De l'argent est distribué à tous les petits-enfants, 500 francs chacun, sauf à certains qui reçoivent plus pour compenser une situation financière précaire ou par préférence sentimentale : les enfants de sa fille Nathalie de Malaret, en particulier, Camille et Madeleine, héroïnes du roman Les petites filles modèles, et surtout Jacques de Pitray, fils de sa fille chérie, Olga. Objets personnels et tableaux sont attribués à tel ou tel enfant ou petit-enfant. Les serviteurs ne sont pas oubliés. Dans une très tendre et maternelle lettre, Gaston, devenu prêtre et très connu dans les milieux catholiques sous le nom de Mgr de Ségur, est prié de veiller sur les petits-enfants, en particulier sur Camille, qui a fait en 1868 un mariage malheureux avec un noceur qui se fait appeler le marquis de Belot.

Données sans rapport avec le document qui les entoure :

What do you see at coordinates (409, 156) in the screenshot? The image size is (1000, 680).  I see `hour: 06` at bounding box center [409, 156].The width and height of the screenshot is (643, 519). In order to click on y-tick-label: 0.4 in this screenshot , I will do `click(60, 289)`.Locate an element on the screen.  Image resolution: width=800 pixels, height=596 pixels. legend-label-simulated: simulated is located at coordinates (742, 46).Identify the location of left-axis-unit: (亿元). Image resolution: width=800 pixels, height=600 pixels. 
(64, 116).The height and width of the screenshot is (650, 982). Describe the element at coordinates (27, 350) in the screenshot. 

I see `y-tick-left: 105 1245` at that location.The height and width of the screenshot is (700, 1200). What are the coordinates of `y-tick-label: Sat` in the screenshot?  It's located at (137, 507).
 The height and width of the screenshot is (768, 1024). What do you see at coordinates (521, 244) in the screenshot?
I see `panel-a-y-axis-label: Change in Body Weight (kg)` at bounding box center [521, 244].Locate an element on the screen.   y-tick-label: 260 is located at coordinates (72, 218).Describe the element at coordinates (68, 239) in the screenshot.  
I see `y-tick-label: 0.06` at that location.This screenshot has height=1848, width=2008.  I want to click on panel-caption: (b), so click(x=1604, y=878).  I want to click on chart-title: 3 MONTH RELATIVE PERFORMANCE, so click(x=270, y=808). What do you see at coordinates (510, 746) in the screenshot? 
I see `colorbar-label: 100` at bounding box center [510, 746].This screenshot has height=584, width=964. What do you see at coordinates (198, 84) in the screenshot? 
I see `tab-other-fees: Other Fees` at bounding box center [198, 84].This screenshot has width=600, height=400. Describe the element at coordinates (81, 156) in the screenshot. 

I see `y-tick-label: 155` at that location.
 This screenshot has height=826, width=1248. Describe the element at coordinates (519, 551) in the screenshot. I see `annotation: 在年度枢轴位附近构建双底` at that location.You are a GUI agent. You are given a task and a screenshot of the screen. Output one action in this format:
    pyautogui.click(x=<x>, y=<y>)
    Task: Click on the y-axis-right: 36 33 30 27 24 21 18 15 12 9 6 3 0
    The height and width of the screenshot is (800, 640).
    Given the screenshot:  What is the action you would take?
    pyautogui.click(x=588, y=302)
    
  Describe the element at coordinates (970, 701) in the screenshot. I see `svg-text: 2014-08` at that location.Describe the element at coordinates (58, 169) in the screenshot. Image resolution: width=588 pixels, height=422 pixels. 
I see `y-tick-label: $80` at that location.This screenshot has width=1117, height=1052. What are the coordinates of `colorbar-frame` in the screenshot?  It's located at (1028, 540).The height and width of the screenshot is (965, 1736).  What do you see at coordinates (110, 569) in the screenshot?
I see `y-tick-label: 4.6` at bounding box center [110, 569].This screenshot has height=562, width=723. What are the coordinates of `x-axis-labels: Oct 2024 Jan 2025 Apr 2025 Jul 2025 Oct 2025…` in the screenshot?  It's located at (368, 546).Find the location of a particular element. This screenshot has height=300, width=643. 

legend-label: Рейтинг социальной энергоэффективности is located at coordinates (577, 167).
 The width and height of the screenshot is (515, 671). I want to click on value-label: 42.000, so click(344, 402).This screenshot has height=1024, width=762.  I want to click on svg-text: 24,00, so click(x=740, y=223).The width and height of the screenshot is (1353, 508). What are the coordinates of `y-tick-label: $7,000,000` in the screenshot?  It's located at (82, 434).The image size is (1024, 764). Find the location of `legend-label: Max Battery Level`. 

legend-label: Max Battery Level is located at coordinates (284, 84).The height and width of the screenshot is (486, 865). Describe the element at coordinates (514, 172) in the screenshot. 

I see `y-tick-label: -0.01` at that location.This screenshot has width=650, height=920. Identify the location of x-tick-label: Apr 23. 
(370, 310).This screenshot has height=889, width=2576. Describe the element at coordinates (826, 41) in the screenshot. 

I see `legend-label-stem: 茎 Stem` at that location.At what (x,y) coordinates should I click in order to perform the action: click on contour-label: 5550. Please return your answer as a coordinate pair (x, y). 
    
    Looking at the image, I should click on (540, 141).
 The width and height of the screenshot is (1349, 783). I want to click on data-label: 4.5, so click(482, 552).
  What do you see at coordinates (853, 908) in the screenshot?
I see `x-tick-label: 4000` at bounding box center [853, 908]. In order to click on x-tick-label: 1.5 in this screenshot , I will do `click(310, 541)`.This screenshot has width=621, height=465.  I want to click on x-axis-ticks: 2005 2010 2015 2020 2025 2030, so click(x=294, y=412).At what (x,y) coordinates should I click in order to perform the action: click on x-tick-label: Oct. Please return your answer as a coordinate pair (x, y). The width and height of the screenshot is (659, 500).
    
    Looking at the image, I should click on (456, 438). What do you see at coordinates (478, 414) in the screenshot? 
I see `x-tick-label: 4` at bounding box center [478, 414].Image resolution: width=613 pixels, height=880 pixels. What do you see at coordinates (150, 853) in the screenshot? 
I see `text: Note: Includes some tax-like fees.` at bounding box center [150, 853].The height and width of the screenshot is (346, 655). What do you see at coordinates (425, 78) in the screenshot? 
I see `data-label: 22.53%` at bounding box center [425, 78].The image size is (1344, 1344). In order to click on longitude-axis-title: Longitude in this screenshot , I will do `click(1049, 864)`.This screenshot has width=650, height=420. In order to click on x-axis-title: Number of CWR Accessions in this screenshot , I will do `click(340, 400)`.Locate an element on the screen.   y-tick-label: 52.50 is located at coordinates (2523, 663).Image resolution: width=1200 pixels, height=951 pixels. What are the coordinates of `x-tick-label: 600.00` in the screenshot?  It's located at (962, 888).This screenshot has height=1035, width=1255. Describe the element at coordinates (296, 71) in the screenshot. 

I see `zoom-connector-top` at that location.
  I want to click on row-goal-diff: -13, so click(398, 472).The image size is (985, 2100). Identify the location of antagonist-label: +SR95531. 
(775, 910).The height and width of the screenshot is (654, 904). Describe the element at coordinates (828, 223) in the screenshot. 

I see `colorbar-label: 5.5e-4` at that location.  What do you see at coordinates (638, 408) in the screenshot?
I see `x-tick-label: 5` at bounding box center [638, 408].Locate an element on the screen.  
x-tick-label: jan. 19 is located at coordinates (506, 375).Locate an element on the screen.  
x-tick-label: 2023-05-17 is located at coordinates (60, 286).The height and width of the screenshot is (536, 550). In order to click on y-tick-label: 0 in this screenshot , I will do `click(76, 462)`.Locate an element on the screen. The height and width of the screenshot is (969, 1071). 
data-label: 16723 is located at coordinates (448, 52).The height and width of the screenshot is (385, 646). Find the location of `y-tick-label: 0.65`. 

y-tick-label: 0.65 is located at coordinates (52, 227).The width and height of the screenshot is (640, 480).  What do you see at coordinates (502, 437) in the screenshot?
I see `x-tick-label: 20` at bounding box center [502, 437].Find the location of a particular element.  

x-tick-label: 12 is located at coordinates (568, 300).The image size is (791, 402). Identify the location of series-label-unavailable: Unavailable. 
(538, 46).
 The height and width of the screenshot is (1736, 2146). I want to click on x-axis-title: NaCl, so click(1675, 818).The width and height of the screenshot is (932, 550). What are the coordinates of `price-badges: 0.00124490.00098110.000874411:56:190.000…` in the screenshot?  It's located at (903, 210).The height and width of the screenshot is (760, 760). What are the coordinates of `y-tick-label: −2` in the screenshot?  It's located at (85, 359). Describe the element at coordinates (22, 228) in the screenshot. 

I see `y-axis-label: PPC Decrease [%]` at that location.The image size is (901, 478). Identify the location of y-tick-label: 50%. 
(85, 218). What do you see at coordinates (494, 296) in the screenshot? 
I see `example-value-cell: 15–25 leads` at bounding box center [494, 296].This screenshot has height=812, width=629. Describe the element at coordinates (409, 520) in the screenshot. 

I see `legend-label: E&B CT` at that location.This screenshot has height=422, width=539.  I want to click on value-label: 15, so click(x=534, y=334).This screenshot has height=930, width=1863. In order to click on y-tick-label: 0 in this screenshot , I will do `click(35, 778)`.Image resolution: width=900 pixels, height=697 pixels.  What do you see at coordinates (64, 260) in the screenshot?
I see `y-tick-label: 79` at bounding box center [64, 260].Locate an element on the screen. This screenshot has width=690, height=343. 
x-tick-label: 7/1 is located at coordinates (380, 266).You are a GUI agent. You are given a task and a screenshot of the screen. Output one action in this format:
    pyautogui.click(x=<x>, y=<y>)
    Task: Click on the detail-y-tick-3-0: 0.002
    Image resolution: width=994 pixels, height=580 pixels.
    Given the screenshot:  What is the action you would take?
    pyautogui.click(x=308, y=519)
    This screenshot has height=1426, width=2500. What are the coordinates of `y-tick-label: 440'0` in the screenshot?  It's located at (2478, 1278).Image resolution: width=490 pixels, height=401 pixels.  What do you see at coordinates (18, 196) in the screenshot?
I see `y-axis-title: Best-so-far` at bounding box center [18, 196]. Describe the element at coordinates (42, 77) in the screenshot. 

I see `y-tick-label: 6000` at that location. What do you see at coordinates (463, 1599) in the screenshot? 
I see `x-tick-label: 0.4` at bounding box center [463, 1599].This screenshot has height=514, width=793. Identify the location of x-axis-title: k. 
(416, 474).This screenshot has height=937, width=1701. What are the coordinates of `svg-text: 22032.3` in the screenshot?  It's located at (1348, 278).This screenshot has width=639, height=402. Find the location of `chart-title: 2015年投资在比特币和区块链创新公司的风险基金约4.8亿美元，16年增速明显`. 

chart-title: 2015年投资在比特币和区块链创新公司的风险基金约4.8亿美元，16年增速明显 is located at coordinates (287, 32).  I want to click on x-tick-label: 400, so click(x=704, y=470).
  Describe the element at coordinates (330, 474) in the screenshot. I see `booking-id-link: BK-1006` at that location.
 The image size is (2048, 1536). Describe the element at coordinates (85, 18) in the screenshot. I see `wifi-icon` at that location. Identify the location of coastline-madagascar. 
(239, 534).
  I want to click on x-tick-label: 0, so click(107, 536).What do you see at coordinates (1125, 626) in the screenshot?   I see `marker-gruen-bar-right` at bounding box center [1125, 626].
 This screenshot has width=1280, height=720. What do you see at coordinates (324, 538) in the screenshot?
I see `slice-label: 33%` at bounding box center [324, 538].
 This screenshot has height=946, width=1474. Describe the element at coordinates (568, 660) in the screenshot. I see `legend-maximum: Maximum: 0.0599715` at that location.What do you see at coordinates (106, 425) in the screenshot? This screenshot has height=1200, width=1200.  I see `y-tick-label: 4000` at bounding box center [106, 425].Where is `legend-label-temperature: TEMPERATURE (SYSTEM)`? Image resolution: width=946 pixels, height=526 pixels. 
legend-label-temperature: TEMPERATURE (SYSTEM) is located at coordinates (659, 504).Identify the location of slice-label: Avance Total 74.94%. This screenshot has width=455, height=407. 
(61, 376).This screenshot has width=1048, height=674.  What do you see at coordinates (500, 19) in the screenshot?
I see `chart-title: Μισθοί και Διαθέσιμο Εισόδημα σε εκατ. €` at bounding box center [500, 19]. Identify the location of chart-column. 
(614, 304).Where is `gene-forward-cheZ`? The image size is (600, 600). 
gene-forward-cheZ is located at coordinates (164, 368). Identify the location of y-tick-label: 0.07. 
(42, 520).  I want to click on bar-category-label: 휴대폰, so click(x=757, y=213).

Deux jours après le décès, les testaments, remis par Edgar de Ségur au notaire, Me Émile Delapalme, sont présentés au tribunal de la Seine, pour être officiellement déposés chez ledit notaire.

Michel Ollion,
Archives nationales

Texte de la notice publiée dans Historia, n° 795, mars 2013, p. 20.